(Reuters Health) - Most parents believe their adolescents should spend time alone with the pediatrician during routine visits to talk about any concerns or questions, according to a new study.
“Kids don’t always disclose their health information to doctors and parents, which means they try to negotiate serious health issues without a trusted adult,” said Dr. Melissa McKee of Albert Einstein College of Medicine in Bronx, New York.
McKee, who wasn’t involved with this study, has researched the challenges of providing confidential care to adolescents. Teens are more likely to seek health care and openly talk to doctors when they’re assured of privacy, particularly for issues related to sexual behaviors, substance use and mental health.

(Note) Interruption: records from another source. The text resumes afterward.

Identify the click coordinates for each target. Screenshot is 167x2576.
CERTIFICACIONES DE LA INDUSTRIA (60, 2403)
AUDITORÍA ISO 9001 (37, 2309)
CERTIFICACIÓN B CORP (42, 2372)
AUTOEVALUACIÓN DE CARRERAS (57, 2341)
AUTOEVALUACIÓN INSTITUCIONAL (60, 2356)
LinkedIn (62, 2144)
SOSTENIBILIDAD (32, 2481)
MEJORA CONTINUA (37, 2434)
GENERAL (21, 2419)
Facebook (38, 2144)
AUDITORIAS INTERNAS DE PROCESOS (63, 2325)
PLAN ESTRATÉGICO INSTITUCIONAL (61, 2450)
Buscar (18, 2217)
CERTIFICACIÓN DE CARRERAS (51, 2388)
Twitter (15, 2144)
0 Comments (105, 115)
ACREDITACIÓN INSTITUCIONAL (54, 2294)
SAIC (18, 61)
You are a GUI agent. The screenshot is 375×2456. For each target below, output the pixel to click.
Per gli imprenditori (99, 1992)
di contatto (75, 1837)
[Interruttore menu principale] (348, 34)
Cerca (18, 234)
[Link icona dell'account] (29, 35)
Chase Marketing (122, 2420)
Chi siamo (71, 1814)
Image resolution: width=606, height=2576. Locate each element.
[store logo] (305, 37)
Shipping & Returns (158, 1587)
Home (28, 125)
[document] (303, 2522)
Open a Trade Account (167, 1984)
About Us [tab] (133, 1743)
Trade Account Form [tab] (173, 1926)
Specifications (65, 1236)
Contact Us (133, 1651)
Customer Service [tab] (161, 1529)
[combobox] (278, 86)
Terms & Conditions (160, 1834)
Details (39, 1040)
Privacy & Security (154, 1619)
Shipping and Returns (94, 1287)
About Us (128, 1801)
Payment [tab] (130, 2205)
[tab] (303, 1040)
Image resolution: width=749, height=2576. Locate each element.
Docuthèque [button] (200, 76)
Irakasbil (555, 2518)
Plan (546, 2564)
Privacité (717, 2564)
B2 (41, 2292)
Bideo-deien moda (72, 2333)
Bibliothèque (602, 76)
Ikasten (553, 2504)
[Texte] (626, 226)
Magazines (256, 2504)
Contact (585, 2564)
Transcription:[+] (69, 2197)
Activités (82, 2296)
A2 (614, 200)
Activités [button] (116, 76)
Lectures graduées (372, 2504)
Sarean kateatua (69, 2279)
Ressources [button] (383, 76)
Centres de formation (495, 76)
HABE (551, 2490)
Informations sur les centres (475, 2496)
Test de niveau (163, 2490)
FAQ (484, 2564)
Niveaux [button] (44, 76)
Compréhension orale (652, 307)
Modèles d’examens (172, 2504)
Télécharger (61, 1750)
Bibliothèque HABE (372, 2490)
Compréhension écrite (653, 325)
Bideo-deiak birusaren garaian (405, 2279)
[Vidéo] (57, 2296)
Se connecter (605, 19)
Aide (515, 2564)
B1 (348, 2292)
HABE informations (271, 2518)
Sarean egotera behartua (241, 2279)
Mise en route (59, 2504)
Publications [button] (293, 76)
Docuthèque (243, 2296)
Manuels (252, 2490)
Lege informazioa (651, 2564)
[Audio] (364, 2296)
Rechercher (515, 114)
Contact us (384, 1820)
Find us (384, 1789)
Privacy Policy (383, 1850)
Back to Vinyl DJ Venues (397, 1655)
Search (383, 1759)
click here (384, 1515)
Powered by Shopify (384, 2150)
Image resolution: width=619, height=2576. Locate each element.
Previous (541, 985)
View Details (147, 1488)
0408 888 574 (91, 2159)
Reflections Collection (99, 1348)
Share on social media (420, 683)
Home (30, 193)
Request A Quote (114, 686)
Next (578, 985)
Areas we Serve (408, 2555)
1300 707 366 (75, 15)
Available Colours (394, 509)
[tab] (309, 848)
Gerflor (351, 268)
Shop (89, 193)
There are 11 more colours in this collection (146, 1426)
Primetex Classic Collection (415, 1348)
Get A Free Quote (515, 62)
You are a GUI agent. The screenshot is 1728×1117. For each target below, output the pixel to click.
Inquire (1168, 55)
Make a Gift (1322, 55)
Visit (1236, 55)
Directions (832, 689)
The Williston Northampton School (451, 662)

“Kids need a trusted adult as they transition from a setting where health decisions are typically made for them to adulthood when they’re completely in charge of their own health,” she told Reuters Health by phone.
Researchers at the Children’s Hospital of Philadelphia surveyed 91 parents and teens ages 14 to 17 who attended a routine wellness visit with a pediatrician. During a follow-up phone call two weeks after the visit, parents reported whether their child met with the pediatrician alone, rated the importance of alone time and talked about the barriers of adolescent-pediatrician communication.
Ultimately, 86 percent of adolescents had time alone for part of the wellness visit, ranging from five to 30 minutes. Fifty-three parents, or 58 percent, said this private time had “a lot” of importance, and another 25 parents (27 percent) ranked it a bit lower but still said it had “quite a bit” of importance. Parents of males were almost twice as likely to agree that alone time with the doctor was important. Parents also said communication barriers included rapport and familiarity with the pediatrician, privacy concerns, emotional comfort, trust and support.
“We need to start creating opportunities for kids to have autonomy with regard to health issues,” McKee said. “It’s not all or nothing at a certain age. They don’t suddenly become fully in charge of themselves.”
Future studies should focus on the gender difference, McKee added. She and colleagues found that moms with daughters, in particular, were nervous about losing the leadership role in health decisions and didn’t want their daughters to be exposed to certain topics related to sexuality.
“Some mothers believed certain conversations might even be a green light for (their daughters) to be sexually active,” she said. “The gender difference is a consistent pattern we see.”
To battle the barriers to communication with teens, some pediatricians implement mandatory alone time early and build it into annual visits as patients approach their teen years.
At age 10, for instance, doctors can begin talking to children about privacy and confidentiality in health care settings. Then at ages 11 and 12, kids can consider whether they’d like alone time with the doctor. By the teen years, pediatricians can build mandatory time into the visit, even a few minutes with the parent out of the room, said Dr. Joe Hagan of the University of Vermont College of Medicine in Burlington, Vermont.
Hagan, who wasn’t involved with this study, co-authored Bright Futures, a national health promotion and prevention initiative of the American Academy of Pediatrics, includes a section about the ways doctors can discuss privacy and confidentiality with children, as well as begin to build alone time into their appointments.
“If doctors in the same office are willing to set up mandatory alone time, it’s easy to move forward,” Hagan told Reuters Health by phone. “When everybody does it together, parents know to expect it and aren’t caught off guard.”